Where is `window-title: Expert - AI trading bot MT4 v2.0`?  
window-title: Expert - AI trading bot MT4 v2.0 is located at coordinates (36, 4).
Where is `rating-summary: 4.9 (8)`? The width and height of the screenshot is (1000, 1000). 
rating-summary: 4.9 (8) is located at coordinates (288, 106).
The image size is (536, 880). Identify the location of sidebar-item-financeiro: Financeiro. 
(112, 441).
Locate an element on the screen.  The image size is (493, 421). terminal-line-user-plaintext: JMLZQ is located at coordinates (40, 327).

--

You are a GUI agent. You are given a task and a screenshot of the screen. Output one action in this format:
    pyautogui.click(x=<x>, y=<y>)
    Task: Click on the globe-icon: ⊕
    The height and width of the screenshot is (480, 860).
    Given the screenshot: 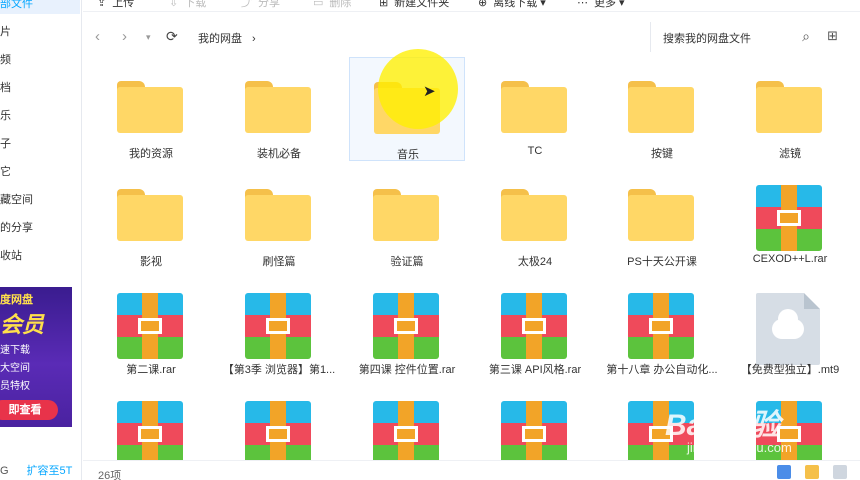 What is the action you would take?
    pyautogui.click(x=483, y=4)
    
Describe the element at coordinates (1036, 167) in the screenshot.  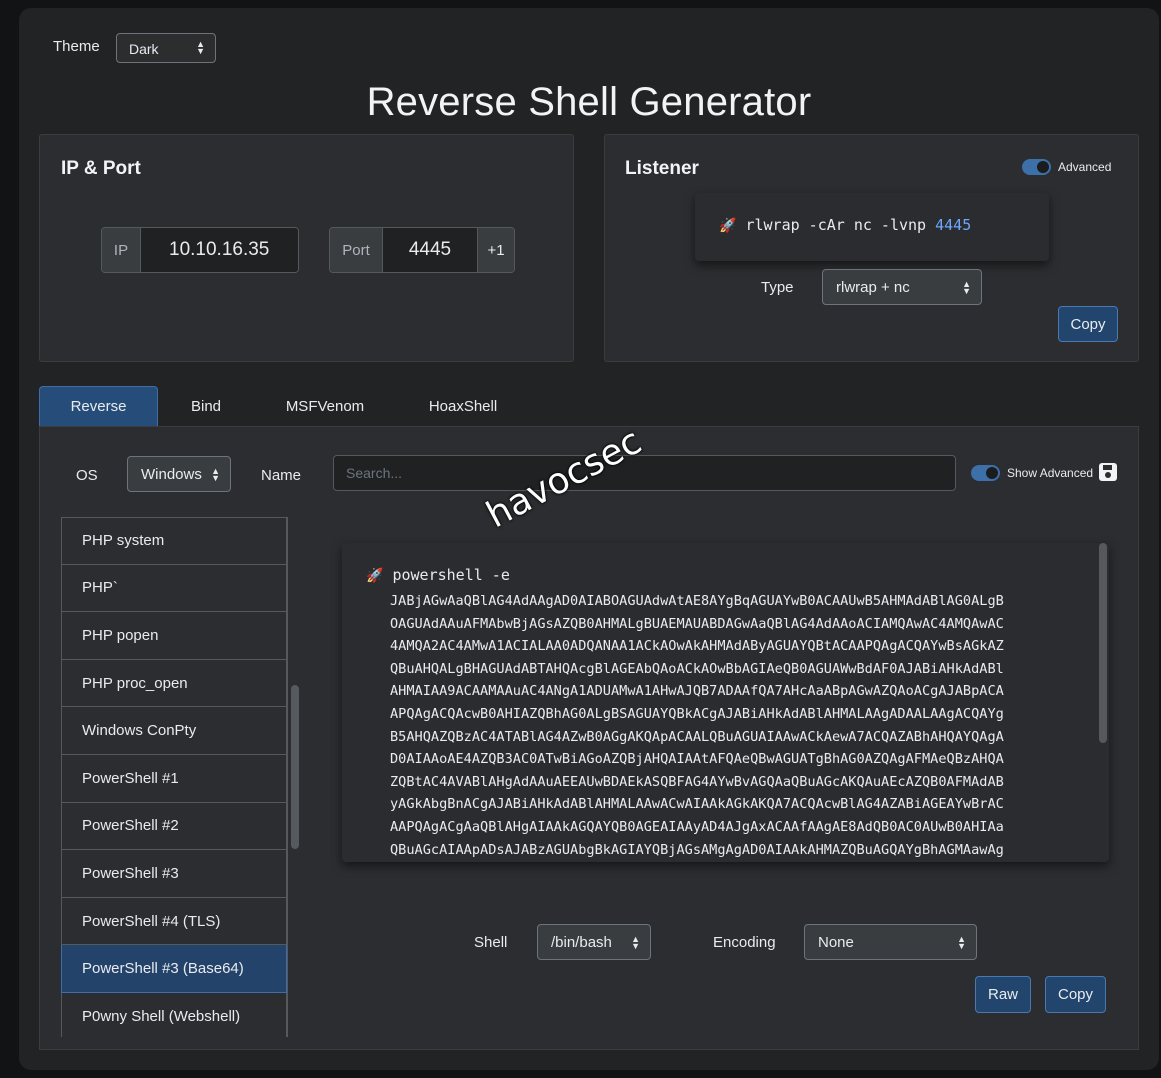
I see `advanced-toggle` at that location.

---

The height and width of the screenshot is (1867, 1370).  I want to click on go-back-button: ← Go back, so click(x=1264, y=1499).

_AIM OF THE TASK_. Reproduce the rows from the line with "Describe the element" to the line with "at that location.", leaving out the pictures.

_ANSWER BOX_.
Describe the element at coordinates (1036, 167) in the screenshot.  
I see `advanced-toggle` at that location.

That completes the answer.